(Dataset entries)
---
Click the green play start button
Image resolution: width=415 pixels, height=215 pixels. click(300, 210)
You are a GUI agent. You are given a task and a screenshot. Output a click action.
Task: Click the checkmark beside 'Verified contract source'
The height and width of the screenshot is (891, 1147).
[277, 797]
---
- _Assignment_
Reproduce without change every line of the entries above, from the one containing "You are a GUI" through the last.

- _Answer area_
You are a GUI agent. You are given a task and a screenshot. Output a click action.
Task: Click the checkmark beside 'Verified contract source'
The height and width of the screenshot is (891, 1147).
[277, 797]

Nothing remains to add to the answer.